PROBLEM STATEMENT:
Please retype all of the rows below word for word, leaving every character unchanged.

########

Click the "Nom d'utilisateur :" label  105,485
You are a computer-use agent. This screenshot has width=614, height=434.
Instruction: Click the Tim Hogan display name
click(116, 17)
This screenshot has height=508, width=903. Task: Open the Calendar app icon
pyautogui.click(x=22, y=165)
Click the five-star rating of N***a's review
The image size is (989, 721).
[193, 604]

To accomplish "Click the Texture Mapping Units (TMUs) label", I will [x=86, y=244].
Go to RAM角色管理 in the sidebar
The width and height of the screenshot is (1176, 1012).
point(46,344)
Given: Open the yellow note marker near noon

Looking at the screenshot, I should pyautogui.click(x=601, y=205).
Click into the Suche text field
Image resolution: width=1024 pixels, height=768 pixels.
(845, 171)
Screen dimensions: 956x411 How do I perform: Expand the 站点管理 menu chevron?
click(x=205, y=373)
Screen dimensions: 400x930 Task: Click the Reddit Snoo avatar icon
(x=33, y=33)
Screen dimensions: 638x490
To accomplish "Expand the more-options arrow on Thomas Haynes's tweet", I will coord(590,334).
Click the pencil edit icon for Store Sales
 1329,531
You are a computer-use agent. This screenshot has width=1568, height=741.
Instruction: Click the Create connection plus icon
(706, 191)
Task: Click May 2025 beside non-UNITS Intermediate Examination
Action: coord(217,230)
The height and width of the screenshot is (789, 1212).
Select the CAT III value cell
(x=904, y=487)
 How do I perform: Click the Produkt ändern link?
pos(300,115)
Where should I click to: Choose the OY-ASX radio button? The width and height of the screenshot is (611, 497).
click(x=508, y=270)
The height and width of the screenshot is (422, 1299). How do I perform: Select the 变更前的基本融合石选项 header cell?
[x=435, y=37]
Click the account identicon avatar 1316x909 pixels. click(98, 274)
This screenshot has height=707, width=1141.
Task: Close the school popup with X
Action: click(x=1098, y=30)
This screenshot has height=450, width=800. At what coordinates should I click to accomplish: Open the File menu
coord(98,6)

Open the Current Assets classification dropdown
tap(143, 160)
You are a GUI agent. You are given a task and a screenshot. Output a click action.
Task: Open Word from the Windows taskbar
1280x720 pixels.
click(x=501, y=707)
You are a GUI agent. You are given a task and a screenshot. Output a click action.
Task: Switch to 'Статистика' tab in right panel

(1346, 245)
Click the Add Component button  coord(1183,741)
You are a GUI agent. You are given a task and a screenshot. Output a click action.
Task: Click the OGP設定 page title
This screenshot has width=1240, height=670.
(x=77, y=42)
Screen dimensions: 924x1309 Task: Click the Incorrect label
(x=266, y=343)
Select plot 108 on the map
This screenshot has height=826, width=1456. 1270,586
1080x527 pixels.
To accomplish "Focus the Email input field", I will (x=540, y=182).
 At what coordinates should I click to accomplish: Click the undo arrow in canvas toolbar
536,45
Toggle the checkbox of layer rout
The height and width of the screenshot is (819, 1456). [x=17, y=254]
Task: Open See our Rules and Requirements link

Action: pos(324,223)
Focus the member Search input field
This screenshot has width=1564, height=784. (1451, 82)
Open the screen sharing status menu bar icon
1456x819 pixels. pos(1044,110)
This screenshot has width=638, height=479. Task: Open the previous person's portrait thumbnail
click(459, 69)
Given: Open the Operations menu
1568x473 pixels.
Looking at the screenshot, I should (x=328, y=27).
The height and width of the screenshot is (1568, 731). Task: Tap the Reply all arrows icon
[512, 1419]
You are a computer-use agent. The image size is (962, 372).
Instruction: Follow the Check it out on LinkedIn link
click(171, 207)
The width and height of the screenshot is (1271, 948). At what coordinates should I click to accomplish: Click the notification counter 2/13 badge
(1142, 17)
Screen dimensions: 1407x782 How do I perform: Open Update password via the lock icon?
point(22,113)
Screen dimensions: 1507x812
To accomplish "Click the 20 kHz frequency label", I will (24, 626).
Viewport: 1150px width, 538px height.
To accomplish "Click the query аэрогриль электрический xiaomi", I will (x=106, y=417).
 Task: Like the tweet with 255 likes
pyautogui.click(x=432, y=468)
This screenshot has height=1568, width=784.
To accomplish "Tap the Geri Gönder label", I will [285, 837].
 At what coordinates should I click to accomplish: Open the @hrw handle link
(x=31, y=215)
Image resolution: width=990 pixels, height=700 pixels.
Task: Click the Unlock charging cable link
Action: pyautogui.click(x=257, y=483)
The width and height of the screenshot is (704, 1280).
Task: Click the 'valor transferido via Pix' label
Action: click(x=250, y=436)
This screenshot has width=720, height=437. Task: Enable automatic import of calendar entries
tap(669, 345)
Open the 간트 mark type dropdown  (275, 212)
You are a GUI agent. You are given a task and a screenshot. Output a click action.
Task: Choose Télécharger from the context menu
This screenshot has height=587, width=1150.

########

THE RESULT:
Click the "Nom d'utilisateur :" label  105,485
You are a computer-use agent. This screenshot has width=614, height=434.
Instruction: Click the Tim Hogan display name
click(116, 17)
This screenshot has height=508, width=903. Task: Open the Calendar app icon
pyautogui.click(x=22, y=165)
Click the five-star rating of N***a's review
The image size is (989, 721).
[193, 604]

To accomplish "Click the Texture Mapping Units (TMUs) label", I will [x=86, y=244].
Go to RAM角色管理 in the sidebar
The width and height of the screenshot is (1176, 1012).
point(46,344)
Given: Open the yellow note marker near noon

Looking at the screenshot, I should pyautogui.click(x=601, y=205).
Click into the Suche text field
Image resolution: width=1024 pixels, height=768 pixels.
(845, 171)
Screen dimensions: 956x411 How do I perform: Expand the 站点管理 menu chevron?
click(x=205, y=373)
Screen dimensions: 400x930 Task: Click the Reddit Snoo avatar icon
(x=33, y=33)
Screen dimensions: 638x490
To accomplish "Expand the more-options arrow on Thomas Haynes's tweet", I will coord(590,334).
Click the pencil edit icon for Store Sales
 1329,531
You are a computer-use agent. This screenshot has width=1568, height=741.
Instruction: Click the Create connection plus icon
(706, 191)
Task: Click May 2025 beside non-UNITS Intermediate Examination
Action: coord(217,230)
The height and width of the screenshot is (789, 1212).
Select the CAT III value cell
(x=904, y=487)
 How do I perform: Click the Produkt ändern link?
pos(300,115)
Where should I click to: Choose the OY-ASX radio button? The width and height of the screenshot is (611, 497).
click(x=508, y=270)
The height and width of the screenshot is (422, 1299). How do I perform: Select the 变更前的基本融合石选项 header cell?
[x=435, y=37]
Click the account identicon avatar 1316x909 pixels. click(98, 274)
This screenshot has height=707, width=1141.
Task: Close the school popup with X
Action: click(x=1098, y=30)
This screenshot has height=450, width=800. At what coordinates should I click to accomplish: Open the File menu
coord(98,6)

Open the Current Assets classification dropdown
tap(143, 160)
You are a GUI agent. You are given a task and a screenshot. Output a click action.
Task: Open Word from the Windows taskbar
1280x720 pixels.
click(x=501, y=707)
You are a GUI agent. You are given a task and a screenshot. Output a click action.
Task: Switch to 'Статистика' tab in right panel

(1346, 245)
Click the Add Component button  coord(1183,741)
You are a GUI agent. You are given a task and a screenshot. Output a click action.
Task: Click the OGP設定 page title
This screenshot has width=1240, height=670.
(x=77, y=42)
Screen dimensions: 924x1309 Task: Click the Incorrect label
(x=266, y=343)
Select plot 108 on the map
This screenshot has height=826, width=1456. 1270,586
1080x527 pixels.
To accomplish "Focus the Email input field", I will (x=540, y=182).
 At what coordinates should I click to accomplish: Click the undo arrow in canvas toolbar
536,45
Toggle the checkbox of layer rout
The height and width of the screenshot is (819, 1456). [x=17, y=254]
Task: Open See our Rules and Requirements link

Action: pos(324,223)
Focus the member Search input field
This screenshot has width=1564, height=784. (1451, 82)
Open the screen sharing status menu bar icon
1456x819 pixels. pos(1044,110)
This screenshot has width=638, height=479. Task: Open the previous person's portrait thumbnail
click(459, 69)
Given: Open the Operations menu
1568x473 pixels.
Looking at the screenshot, I should (x=328, y=27).
The height and width of the screenshot is (1568, 731). Task: Tap the Reply all arrows icon
[512, 1419]
You are a computer-use agent. The image size is (962, 372).
Instruction: Follow the Check it out on LinkedIn link
click(171, 207)
The width and height of the screenshot is (1271, 948). At what coordinates should I click to accomplish: Click the notification counter 2/13 badge
(1142, 17)
Screen dimensions: 1407x782 How do I perform: Open Update password via the lock icon?
point(22,113)
Screen dimensions: 1507x812
To accomplish "Click the 20 kHz frequency label", I will (24, 626).
Viewport: 1150px width, 538px height.
To accomplish "Click the query аэрогриль электрический xiaomi", I will (x=106, y=417).
 Task: Like the tweet with 255 likes
pyautogui.click(x=432, y=468)
This screenshot has height=1568, width=784.
To accomplish "Tap the Geri Gönder label", I will [285, 837].
 At what coordinates should I click to accomplish: Open the @hrw handle link
(x=31, y=215)
Image resolution: width=990 pixels, height=700 pixels.
Task: Click the Unlock charging cable link
Action: pyautogui.click(x=257, y=483)
The width and height of the screenshot is (704, 1280).
Task: Click the 'valor transferido via Pix' label
Action: click(x=250, y=436)
This screenshot has width=720, height=437. Task: Enable automatic import of calendar entries
tap(669, 345)
Open the 간트 mark type dropdown  (275, 212)
You are a GUI agent. You are given a task and a screenshot. Output a click action.
Task: Choose Télécharger from the context menu
This screenshot has height=587, width=1150.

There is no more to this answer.